El factor relación se refiere al viejo "dime con quien andas y te diré quien eres". Las comunidades virtuales generan lazos y relaciones. Considerar con quién te relacionas y comunicas también es clave si lo que se pretende es ofertar contenidos.
Aunque es cierto que la existencia de sitios cuyos contenidos nacen de los propios usuarios es cosa vieja y conocida (Evolt.org es un ejemplo), y que quizás esto de la Web 2.0 no es más que un necesario rebautizo para reimpulsar a un Internet del siglo 21; lo cierto es que la Web 2.0 se sustenta en la producción de los contenidos desde la propia comunidad a partir de la participación de quienes están involucrados.
La web 2.0 entonces es mucho más que el resultado de la "buena onda" y necesidad de relacionamiento virtual de las personas. Supone partir de la base de que los usuarios esperan que pasen cosas en los sitios a los que concurren y exista un motivo real por el cual intersarse.
Las 4 variables señaladas son en verdad el punta pie inicial del behavior targeting. Estos principios me remontan a mi experiencia en Copesa para el proyecto de implementación de Vignette en La Tercera.cl. Corría 2002.
En ese emblemático proyecto, el objetivo último era conocer al dedillo las necesidades e inquietudes de los usuarios/lectores, no sólo para ofertarles más contenidos, sino productos y servicios que -tanto presentes virtualmente, como presencialmente- lograran conquistar, y luego fidelizar.
Uno de los puntos que hoy aventaja esta Web 2.0 respecto de 2002, dice relación en el hecho de que hoy por hoy Internet sí es una gran telaraña, sustentada no sólo en la hipervinculación, sino en el cruce de servicios. Es así como Linkedin se apoya en Gmail, Wayne con Hotmail, Lastfm concreta sus ventas en Amazon. Todos tienen Adwords, e Internet ya no se comprende sin este soporte de servicios que no tiene otro fin más que dejar de inventar la rueda y aprovechar las fórmulas exitosas.
Soy asidua de algunos webs de esta 2.0 y otros sólo los he conocido como mero espectadora. En este tiempo, no dejan de rondarme algunas dudas y creencias:
- ¿Qué tanto se puede personalizar la entrega de contenidos? ¿realmente conocemos al usuario?
- ¿Por qué se desaprovecha la concurrencia de usuarios? El saber que otros están conectados cuando yo lo estoy está poco aprovechado en términos de relación; sigue siendo muy informativo.
- La mayoría de sitios supone un comportamiento dentro de reglas que no siempre se detallan. A veces, pareciera que los sitios están hechos para una mentalidad muy anglosajona. En efecto, es fácil encontrar los "shortcuts" donde omitir los protocolos.

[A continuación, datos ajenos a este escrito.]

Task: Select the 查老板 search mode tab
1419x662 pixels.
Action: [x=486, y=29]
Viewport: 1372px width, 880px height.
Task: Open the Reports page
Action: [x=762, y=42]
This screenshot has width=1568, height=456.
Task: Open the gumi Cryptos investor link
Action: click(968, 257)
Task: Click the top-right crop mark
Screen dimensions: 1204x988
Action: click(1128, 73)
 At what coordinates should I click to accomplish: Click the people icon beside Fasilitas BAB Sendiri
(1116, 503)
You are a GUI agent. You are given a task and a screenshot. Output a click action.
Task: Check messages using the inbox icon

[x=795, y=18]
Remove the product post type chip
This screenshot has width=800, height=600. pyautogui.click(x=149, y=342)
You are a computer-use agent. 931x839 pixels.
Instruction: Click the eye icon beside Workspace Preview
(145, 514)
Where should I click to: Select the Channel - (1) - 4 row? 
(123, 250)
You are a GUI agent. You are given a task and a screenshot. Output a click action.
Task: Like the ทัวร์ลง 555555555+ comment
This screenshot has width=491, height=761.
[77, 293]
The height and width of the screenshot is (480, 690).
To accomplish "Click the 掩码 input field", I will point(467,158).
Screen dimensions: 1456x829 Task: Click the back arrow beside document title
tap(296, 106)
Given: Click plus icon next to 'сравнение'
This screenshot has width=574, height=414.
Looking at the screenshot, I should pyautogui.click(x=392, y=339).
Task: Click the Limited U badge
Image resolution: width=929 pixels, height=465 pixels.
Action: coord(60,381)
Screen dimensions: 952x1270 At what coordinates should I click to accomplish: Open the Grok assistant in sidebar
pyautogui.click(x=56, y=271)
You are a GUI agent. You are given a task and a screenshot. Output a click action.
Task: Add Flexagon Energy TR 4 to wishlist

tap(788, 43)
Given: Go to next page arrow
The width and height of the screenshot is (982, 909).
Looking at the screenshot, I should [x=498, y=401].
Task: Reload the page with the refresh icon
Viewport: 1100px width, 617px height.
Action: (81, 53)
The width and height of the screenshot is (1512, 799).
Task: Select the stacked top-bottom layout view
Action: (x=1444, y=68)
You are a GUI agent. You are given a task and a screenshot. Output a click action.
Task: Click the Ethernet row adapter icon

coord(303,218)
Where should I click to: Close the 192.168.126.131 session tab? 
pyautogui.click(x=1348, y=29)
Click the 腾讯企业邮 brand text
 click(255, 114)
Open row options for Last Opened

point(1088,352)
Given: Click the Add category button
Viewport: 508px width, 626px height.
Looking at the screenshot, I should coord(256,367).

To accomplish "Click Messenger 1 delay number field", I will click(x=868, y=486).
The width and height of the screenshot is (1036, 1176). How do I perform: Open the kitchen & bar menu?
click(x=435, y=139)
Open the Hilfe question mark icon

- Relacionado con lo anterior, me cuestiona la veracidad de la información. Es posible llegar a pensar que parte del contenidos de las redes sociales esté montada sobre farsas, con contenidos que usuarios se inventen. Claramente, sino partimos del principio de buena fe, el paradigma no se sostiene.
- Sin considerar a los freakies que trabajamos en Internet desde hace ya casi una década, la Web 2.0 tiene un componente etario no menor. Por razones de ocupación y por tanto tiempo, la gente de mi generación se asombra de sólo pensar que podrían destinar parte de su preciado tiempo a escribir gratuitamente en un web y menos a comentar posts de otros. Aparte del factor tiempo, la necesidad de comunicarse en los adolescentes pareciera ser un componente que los hace más susceptibles a este tipo de medios, y donde claramente se ha llegado a crear una forma de comunicación muy ubicua.
- Ese compartir contenidos, conocimientos, ¿se sostiene por sí sólo? Realmente, el postear ¿es desinteresado? ¿Qué buscamos, qué encontramos y qué no?